• **AVAILABLE RECORDS**:
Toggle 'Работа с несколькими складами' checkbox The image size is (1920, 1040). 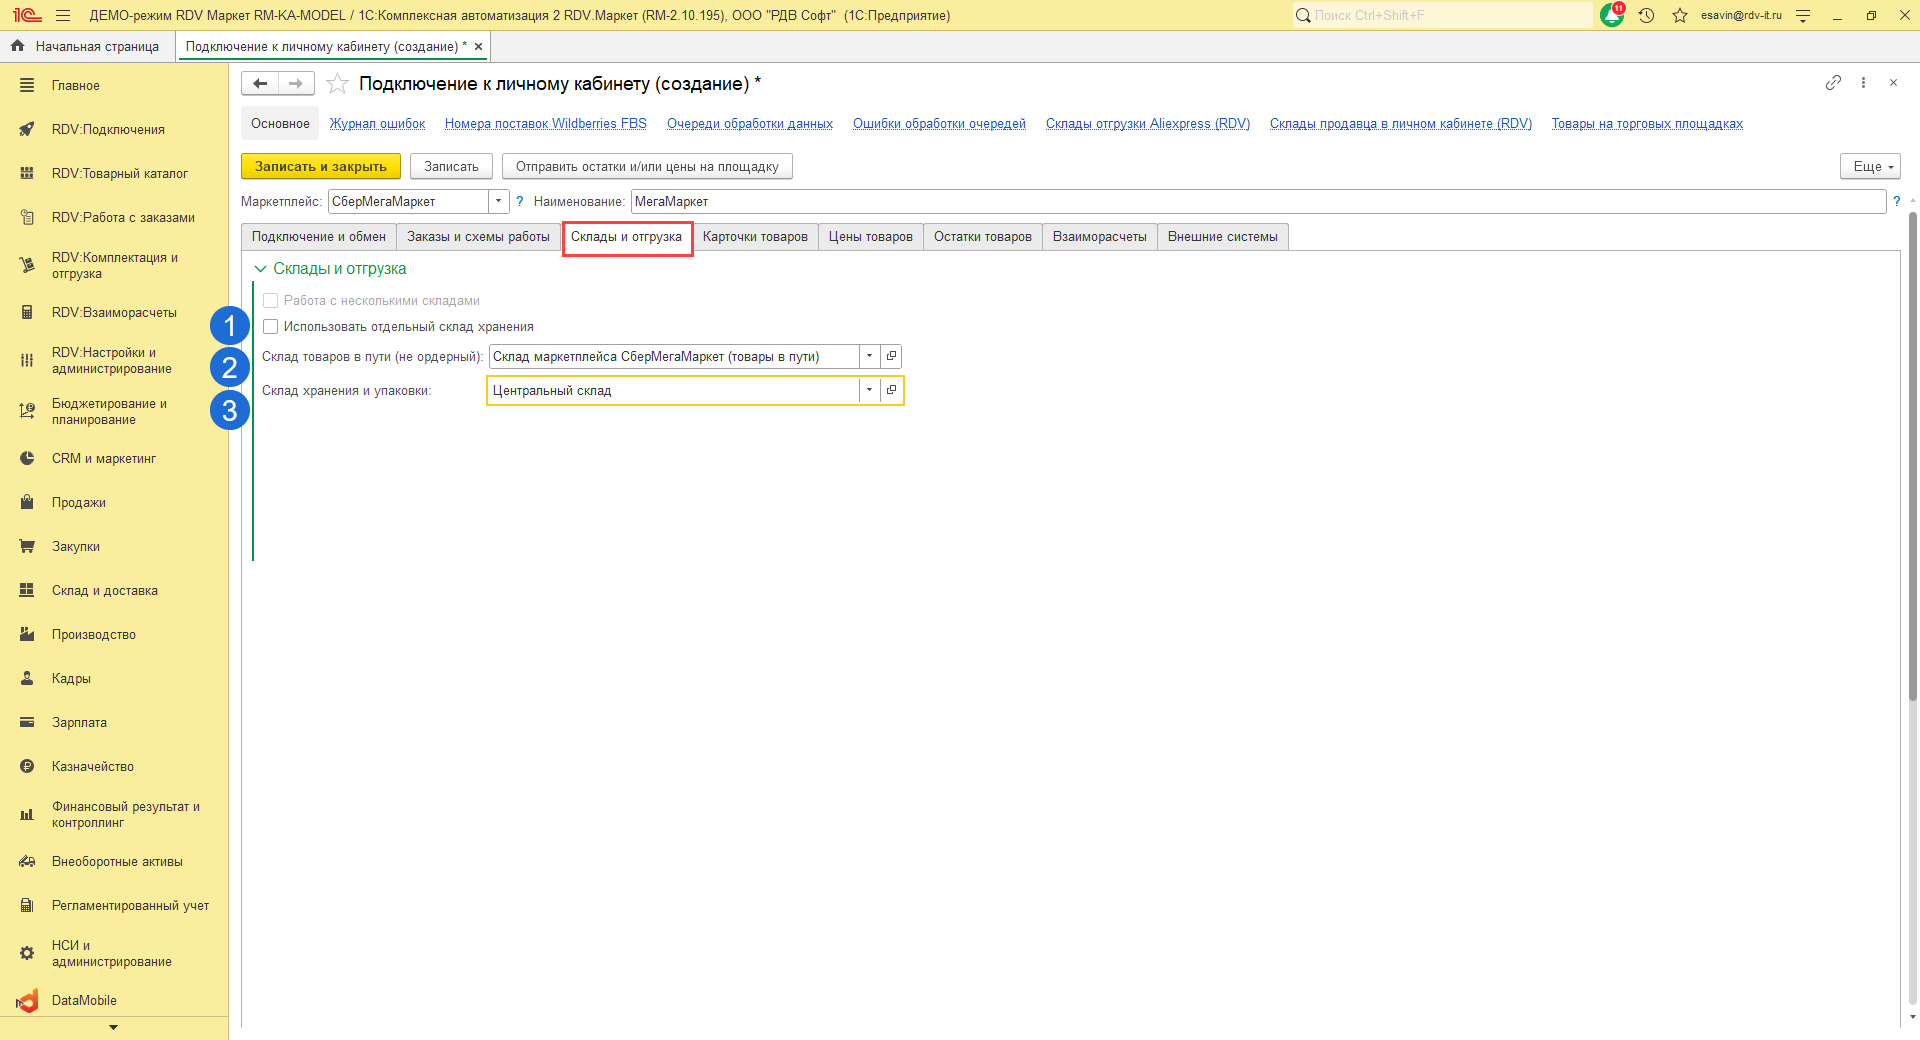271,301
* * *
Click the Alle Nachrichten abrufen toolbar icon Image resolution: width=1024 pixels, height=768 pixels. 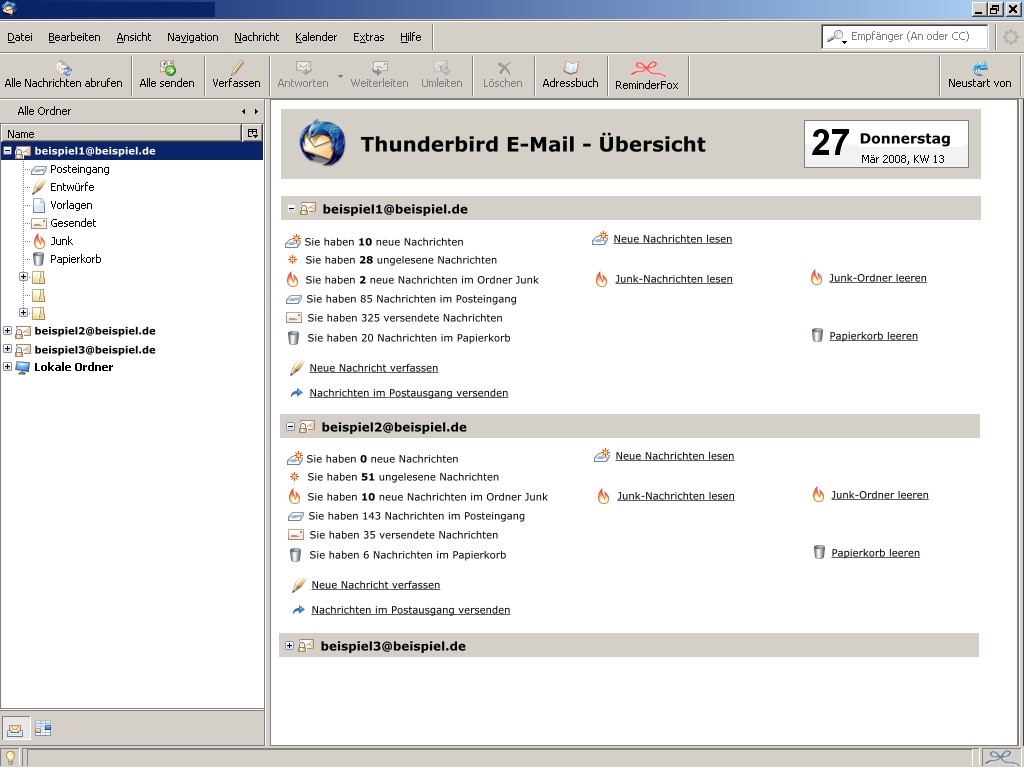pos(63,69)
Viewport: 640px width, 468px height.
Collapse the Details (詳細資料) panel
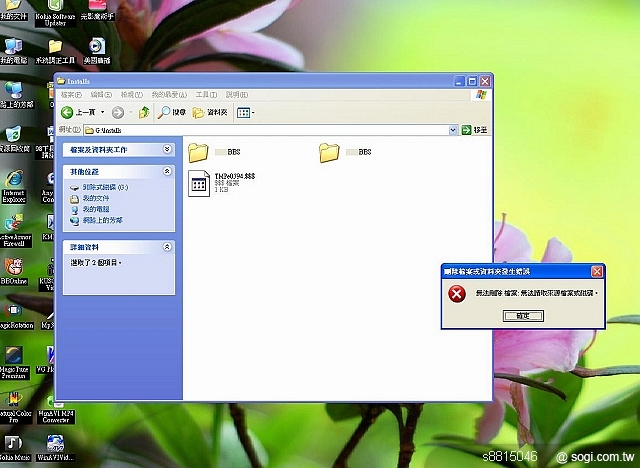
==
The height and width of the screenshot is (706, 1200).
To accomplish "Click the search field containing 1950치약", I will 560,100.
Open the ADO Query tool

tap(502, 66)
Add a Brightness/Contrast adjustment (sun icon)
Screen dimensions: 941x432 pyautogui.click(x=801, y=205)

• **WHAT IS REQUIRED**: There is a run of lines above from the one with "Viewport: 640px width, 468px height." to the one with "Collapse the Details (詳細資料) panel"; print exactly that run, both ends included, and nothing else.

• **TASK ANSWER**:
Viewport: 640px width, 468px height.
Collapse the Details (詳細資料) panel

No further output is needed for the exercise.